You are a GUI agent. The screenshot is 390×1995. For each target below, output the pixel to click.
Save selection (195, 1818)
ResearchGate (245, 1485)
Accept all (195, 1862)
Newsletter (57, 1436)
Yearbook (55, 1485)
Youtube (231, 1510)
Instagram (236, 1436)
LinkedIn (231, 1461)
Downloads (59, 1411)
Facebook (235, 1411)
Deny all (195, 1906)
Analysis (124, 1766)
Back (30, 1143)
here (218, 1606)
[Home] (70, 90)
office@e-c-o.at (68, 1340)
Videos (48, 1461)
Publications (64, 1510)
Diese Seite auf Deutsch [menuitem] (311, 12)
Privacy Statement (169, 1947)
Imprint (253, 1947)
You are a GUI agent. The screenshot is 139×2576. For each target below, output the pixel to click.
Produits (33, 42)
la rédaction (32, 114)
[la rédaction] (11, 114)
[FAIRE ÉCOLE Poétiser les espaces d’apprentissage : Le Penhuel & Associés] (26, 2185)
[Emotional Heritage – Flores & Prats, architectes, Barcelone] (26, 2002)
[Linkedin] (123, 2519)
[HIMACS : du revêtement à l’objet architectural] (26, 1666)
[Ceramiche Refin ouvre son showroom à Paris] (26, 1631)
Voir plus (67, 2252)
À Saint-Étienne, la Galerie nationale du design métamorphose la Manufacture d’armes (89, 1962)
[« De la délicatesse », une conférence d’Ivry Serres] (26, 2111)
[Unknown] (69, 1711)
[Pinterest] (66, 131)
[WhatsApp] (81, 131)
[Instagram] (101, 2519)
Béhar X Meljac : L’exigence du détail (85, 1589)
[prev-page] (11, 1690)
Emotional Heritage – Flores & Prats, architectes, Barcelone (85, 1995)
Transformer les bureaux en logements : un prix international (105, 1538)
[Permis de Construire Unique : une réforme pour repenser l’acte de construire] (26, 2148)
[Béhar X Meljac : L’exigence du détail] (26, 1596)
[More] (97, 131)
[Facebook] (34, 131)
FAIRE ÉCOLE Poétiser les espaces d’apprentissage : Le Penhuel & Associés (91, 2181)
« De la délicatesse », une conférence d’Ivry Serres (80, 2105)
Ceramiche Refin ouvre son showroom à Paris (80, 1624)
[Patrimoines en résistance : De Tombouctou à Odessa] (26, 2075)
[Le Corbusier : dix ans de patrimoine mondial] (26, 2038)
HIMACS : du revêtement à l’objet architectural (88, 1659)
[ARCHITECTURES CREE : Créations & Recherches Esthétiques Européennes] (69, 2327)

■ ■ ■

Assignment:
Give the data again exactly, line for line.

Task response:
You are a GUI agent. The screenshot is 390×1995. For each target below, output the pixel to click.
Save selection (195, 1818)
ResearchGate (245, 1485)
Accept all (195, 1862)
Newsletter (57, 1436)
Yearbook (55, 1485)
Youtube (231, 1510)
Instagram (236, 1436)
LinkedIn (231, 1461)
Downloads (59, 1411)
Facebook (235, 1411)
Deny all (195, 1906)
Analysis (124, 1766)
Back (30, 1143)
here (218, 1606)
[Home] (70, 90)
office@e-c-o.at (68, 1340)
Videos (48, 1461)
Publications (64, 1510)
Diese Seite auf Deutsch [menuitem] (311, 12)
Privacy Statement (169, 1947)
Imprint (253, 1947)
You are a GUI agent. The screenshot is 139×2576. For each target below, output the pixel to click.
Produits (33, 42)
la rédaction (32, 114)
[la rédaction] (11, 114)
[FAIRE ÉCOLE Poétiser les espaces d’apprentissage : Le Penhuel & Associés] (26, 2185)
[Emotional Heritage – Flores & Prats, architectes, Barcelone] (26, 2002)
[Linkedin] (123, 2519)
[HIMACS : du revêtement à l’objet architectural] (26, 1666)
[Ceramiche Refin ouvre son showroom à Paris] (26, 1631)
Voir plus (67, 2252)
À Saint-Étienne, la Galerie nationale du design métamorphose la Manufacture d’armes (89, 1962)
[« De la délicatesse », une conférence d’Ivry Serres] (26, 2111)
[Unknown] (69, 1711)
[Pinterest] (66, 131)
[WhatsApp] (81, 131)
[Instagram] (101, 2519)
Béhar X Meljac : L’exigence du détail (85, 1589)
[prev-page] (11, 1690)
Emotional Heritage – Flores & Prats, architectes, Barcelone (85, 1995)
Transformer les bureaux en logements : un prix international (105, 1538)
[Permis de Construire Unique : une réforme pour repenser l’acte de construire] (26, 2148)
[Béhar X Meljac : L’exigence du détail] (26, 1596)
[More] (97, 131)
[Facebook] (34, 131)
FAIRE ÉCOLE Poétiser les espaces d’apprentissage : Le Penhuel & Associés (91, 2181)
« De la délicatesse », une conférence d’Ivry Serres (80, 2105)
Ceramiche Refin ouvre son showroom à Paris (80, 1624)
[Patrimoines en résistance : De Tombouctou à Odessa] (26, 2075)
[Le Corbusier : dix ans de patrimoine mondial] (26, 2038)
HIMACS : du revêtement à l’objet architectural (88, 1659)
[ARCHITECTURES CREE : Créations & Recherches Esthétiques Européennes] (69, 2327)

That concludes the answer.